Reproduce every one of the rows below word for word, changing nothing.

── GIVEN ENTRIES

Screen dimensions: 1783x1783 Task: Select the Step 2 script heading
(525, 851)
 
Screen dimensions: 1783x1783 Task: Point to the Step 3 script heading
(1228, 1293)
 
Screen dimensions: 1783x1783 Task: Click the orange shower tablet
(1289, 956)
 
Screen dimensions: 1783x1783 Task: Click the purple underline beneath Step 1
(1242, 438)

────

SOLUTION TO THIS TASK:
Screen dimensions: 1783x1783 Task: Select the Step 2 script heading
(525, 851)
 
Screen dimensions: 1783x1783 Task: Point to the Step 3 script heading
(1228, 1293)
 
Screen dimensions: 1783x1783 Task: Click the orange shower tablet
(1289, 956)
 
Screen dimensions: 1783x1783 Task: Click the purple underline beneath Step 1
(1242, 438)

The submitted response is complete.